MMc: It does. I have yet to find
the key to getting into the… I suspect that there is within the body of knowledge that is out there, there is a key
term that is going to get me into what you are asking me to do; it’s going to get me into the basic thing. I’ve
looked at systems of inquiry, which has become a concept that has a very limited definition. Systems of inquiry, is again
a concept that has a very limited definition. If I look at inquiry, there is a limited definition of that term too. So, I
haven’t found the one that opens up the door into what I am actually looking for.
[This is
Daniel: You might look at the Linguist, S. I.
Hayakawa and some guy named Suzuki. They were semanticists and linguists, including
Alfred Korzybski, as well as Bertrand Russell and Alfred North Whitehead, who wrote prodigious amounts of stuff. These guys asked questions and the whole business of language, asking questions is dependent upon language and
semantics. Also, psychotherapists and psychiatry is highly dependent upon how to ask
questions, the formatting of questions. Also think in terms of the theater and the
process of using inflection to give questions different ways of being answered. That
will give you some idea.]
MMc: What I was saying was that
I haven’t found exactly the information that I’m looking for to lead me in the direction that you’re telling
me I should go.
CHARLES: Yes, it will be quite
a journey of asking questions for yourself, will it not?
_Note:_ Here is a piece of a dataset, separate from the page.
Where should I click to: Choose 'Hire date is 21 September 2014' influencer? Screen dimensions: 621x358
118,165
MMc: It looks like. Explain to
me, how do I phrase this question, so that I get the information that I’m looking for?
CHARLES: It is very much the chicken
and the egg; we realize that. We could provide you with shortcut answers, but we feel that this is an experiential situation
from which you will learn a great deal as well.
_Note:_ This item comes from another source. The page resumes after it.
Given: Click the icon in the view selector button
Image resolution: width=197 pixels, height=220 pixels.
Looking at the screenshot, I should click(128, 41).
MMc: Very good. I’m willing
to do the learning.
CHARLES: Wonderful, that is all we ask.
MMc: We are a little over an hour
today; should we wrap this up for today?
CHARLES: Yes, we are satisfied
with the content of this session. You have asked some very discerning questions—the business about how children learn
and when they learn—is primary to the educational process to parenting, and is actually core to the processes of a socially
sustainable local healthcare facility. As you see from these statements, these are systems that are further tied together,
and that the educational system would be a part of that too, but later on more directly. Let us close today and continue on
with our day’s duties.
MMc: Okay, thank you.
Monjoronson’s closing statement.
MONJORONSON: This is Monjoronson.
I would like to give you your closing today, if I may. The parallels between your life and that of a fetus are significant.
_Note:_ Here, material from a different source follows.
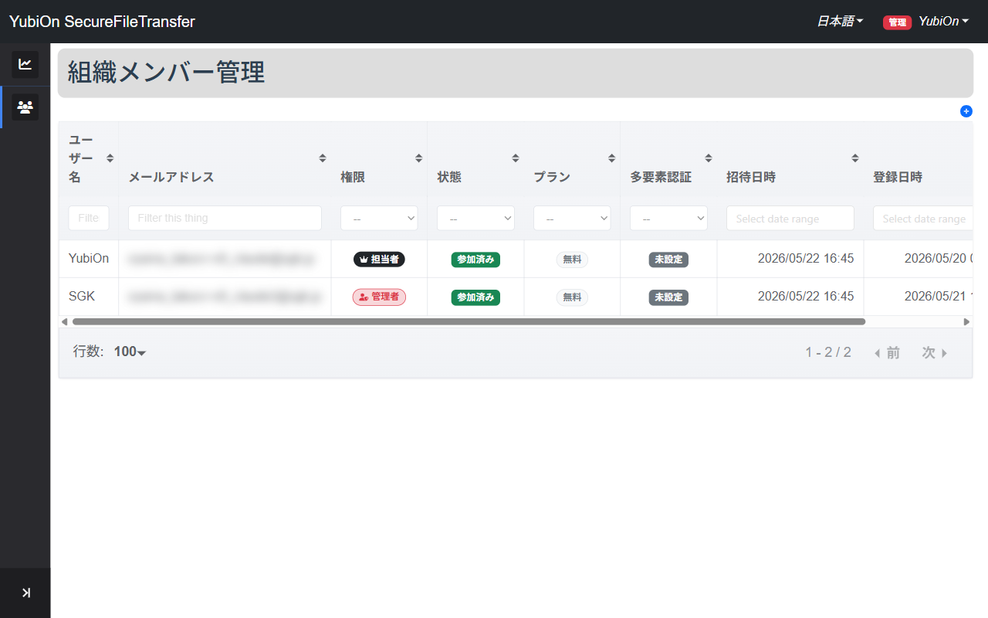Sort by ユーザー名 column sort icon
Image resolution: width=988 pixels, height=618 pixels.
(x=110, y=158)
The learning process is primary to all human existence and all spiritual existence from this lifetime, the morontial lifetime,
the spiritual lifetime, and the eternal lifetime. Asking questions is primary to you becoming the God-person that you have
been envisioned to become by your Creator. This process of asking questions and the assignment we have given you in all these
regards are primary to our work. The process of asking questions is primary to an evolving society, as well as an individual—and
family structure—and it is essential to the survival of your civilization, in fact, every civilization on every planet
of sentient beings. Asking questions is a commonality of those who ascend. Asking questions is primary to getting answers.
When you ask questions, that tells us you are open to receive answers. When we speak answers to you, which are not in agreement
with your belief system, we do not choose to lie to you, or speak to you in superficialities. You will find that while the
universe and we care for you immensely, we are not patronizing; we are not here to make you look good; we are here to make
you grow and survive. Thank you and good day.